* INSTRUCTIONS FOR THE TASK:
Each line in the data must be reproduced as written, except for any picture.

* Saved data entries:
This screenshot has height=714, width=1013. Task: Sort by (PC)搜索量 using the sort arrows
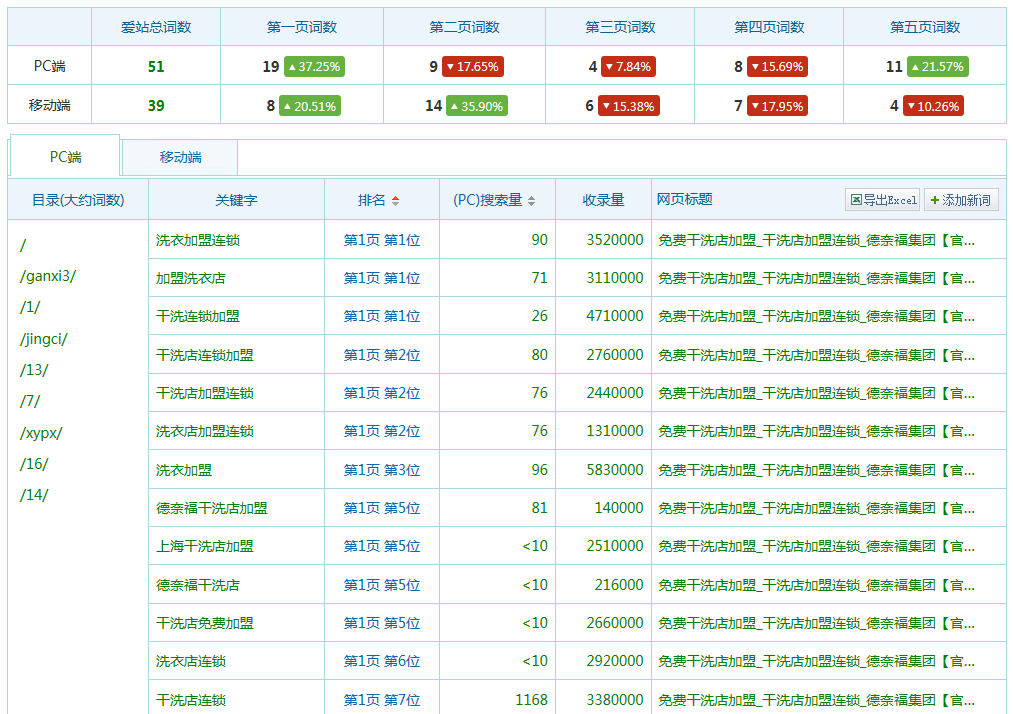click(x=531, y=201)
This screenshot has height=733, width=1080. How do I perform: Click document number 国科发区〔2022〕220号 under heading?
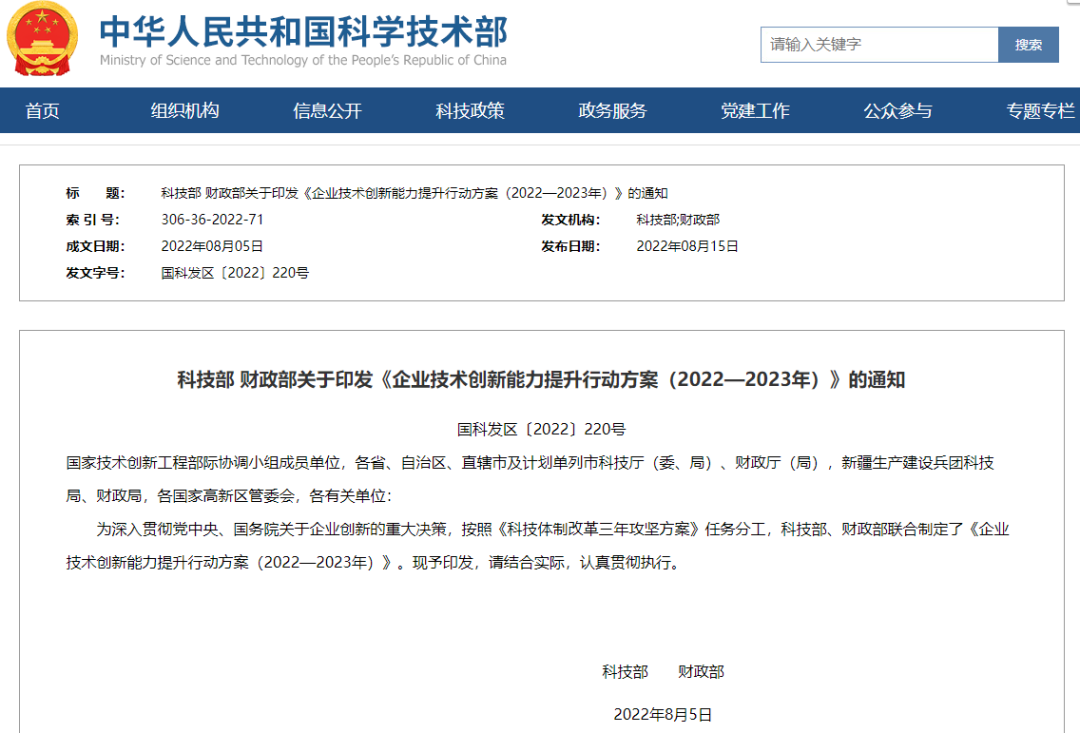click(x=541, y=429)
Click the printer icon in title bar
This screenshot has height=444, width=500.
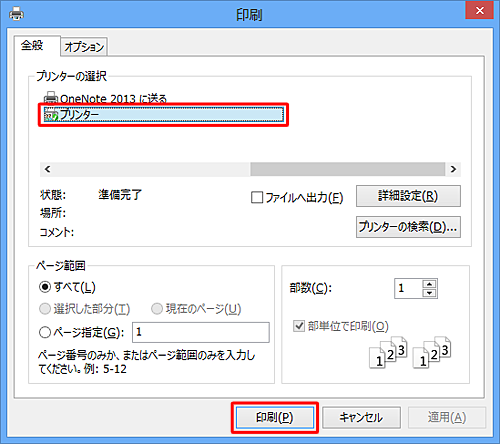coord(16,14)
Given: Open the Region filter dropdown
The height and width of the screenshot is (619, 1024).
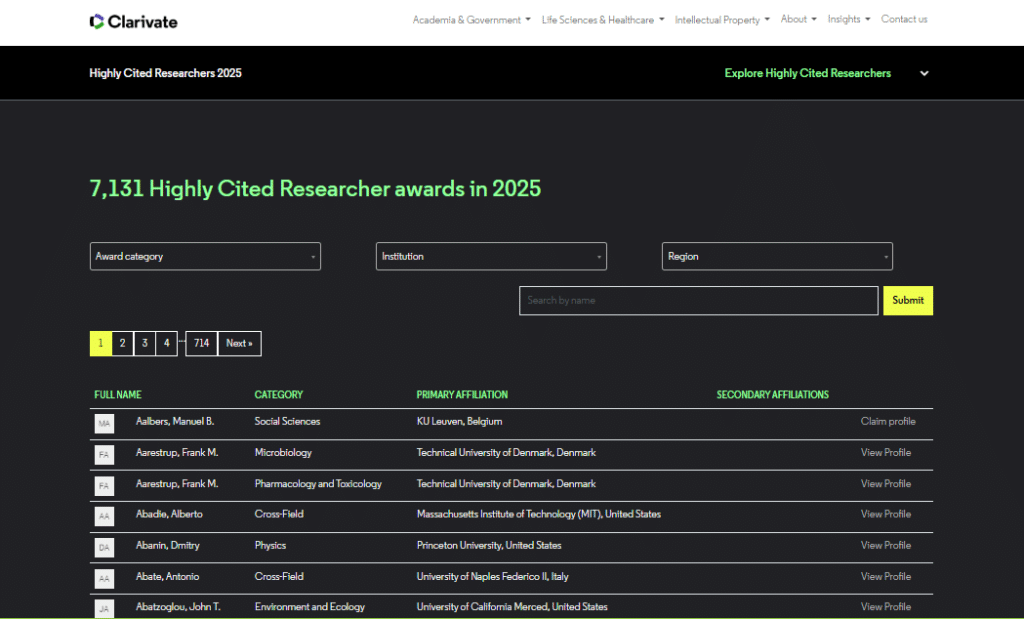Looking at the screenshot, I should (x=777, y=256).
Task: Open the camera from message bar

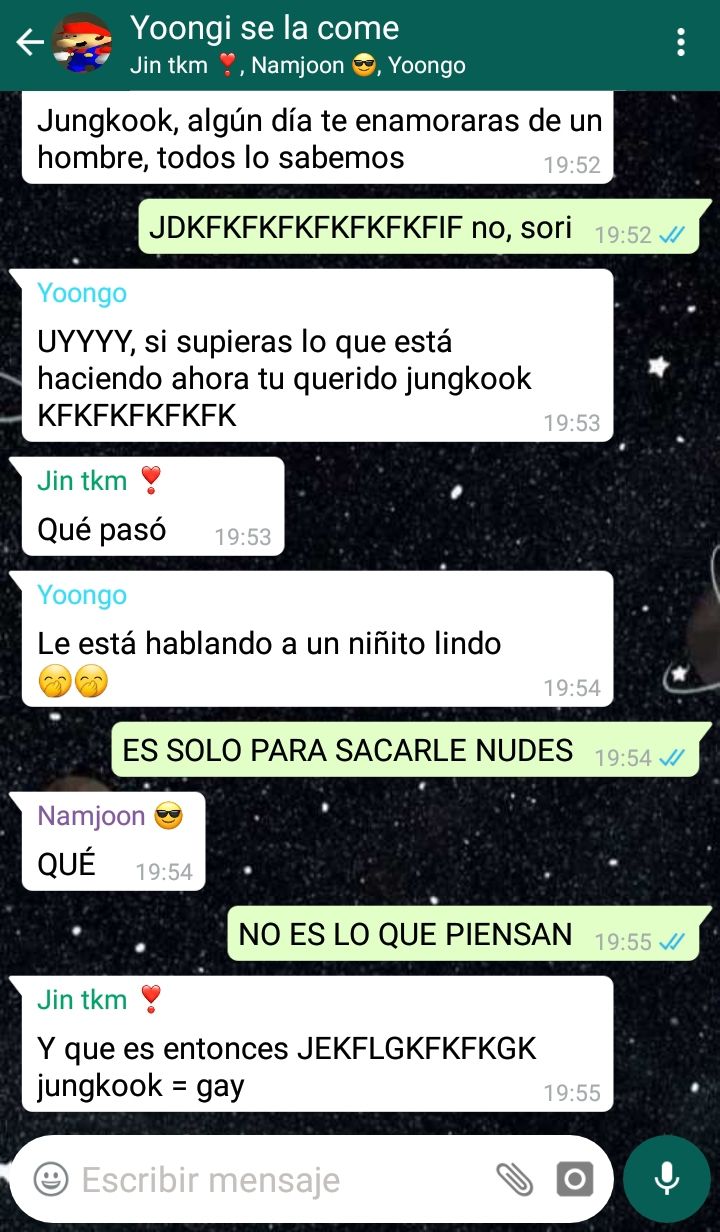Action: click(574, 1179)
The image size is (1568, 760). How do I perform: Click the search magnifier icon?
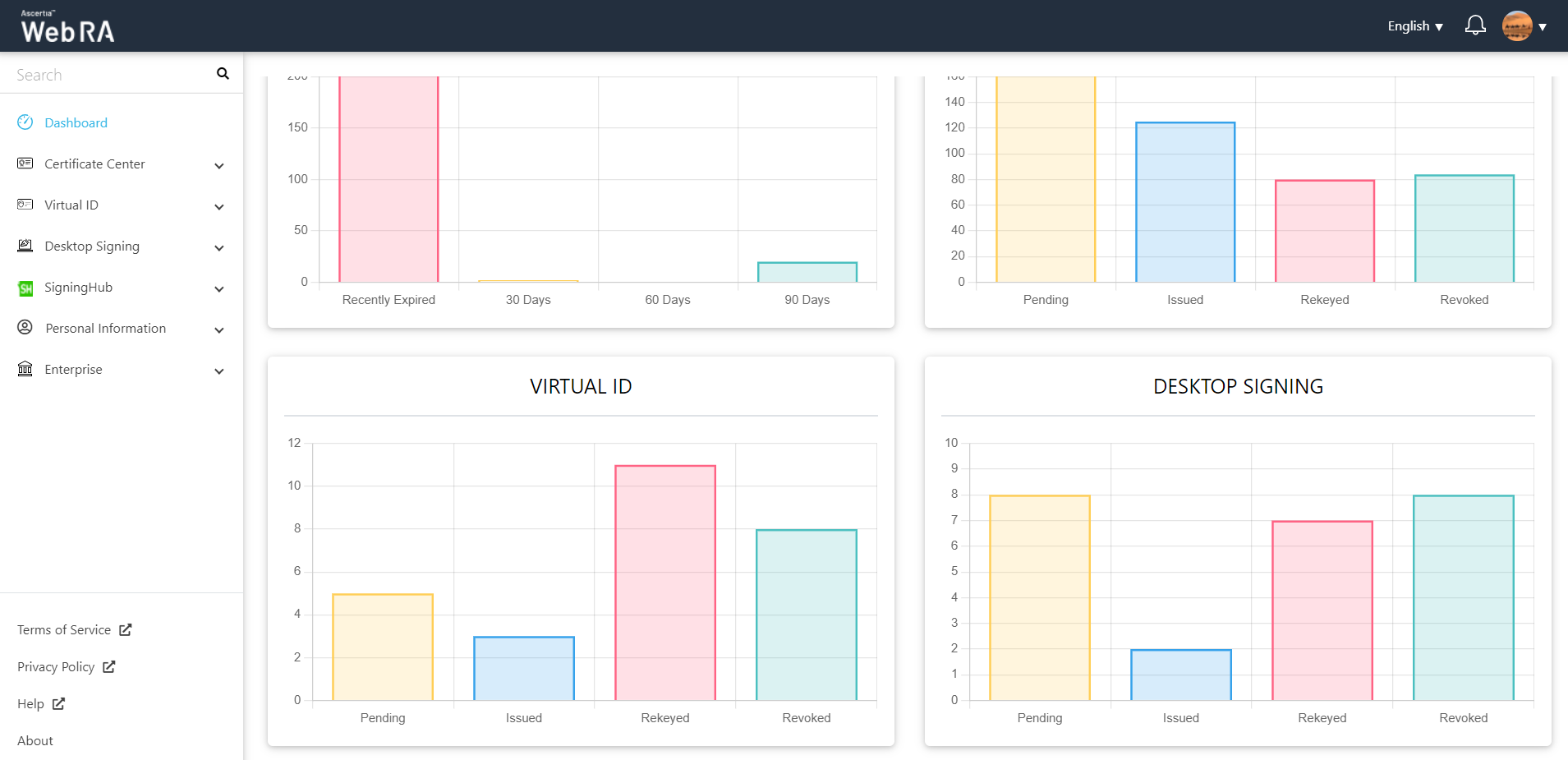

* EXPECTED ANSWER:
This screenshot has height=714, width=1013. Task: Sort by (PC)搜索量 using the sort arrows
click(x=531, y=201)
This screenshot has height=733, width=1080. How do I perform: Click document number 国科发区〔2022〕220号 under heading?
click(x=541, y=429)
Click the printer icon in title bar
This screenshot has height=444, width=500.
coord(16,14)
Given: Open the Region filter dropdown
The height and width of the screenshot is (619, 1024).
Looking at the screenshot, I should (x=777, y=256).
Task: Open the camera from message bar

Action: click(574, 1179)
The image size is (1568, 760). How do I perform: Click the search magnifier icon?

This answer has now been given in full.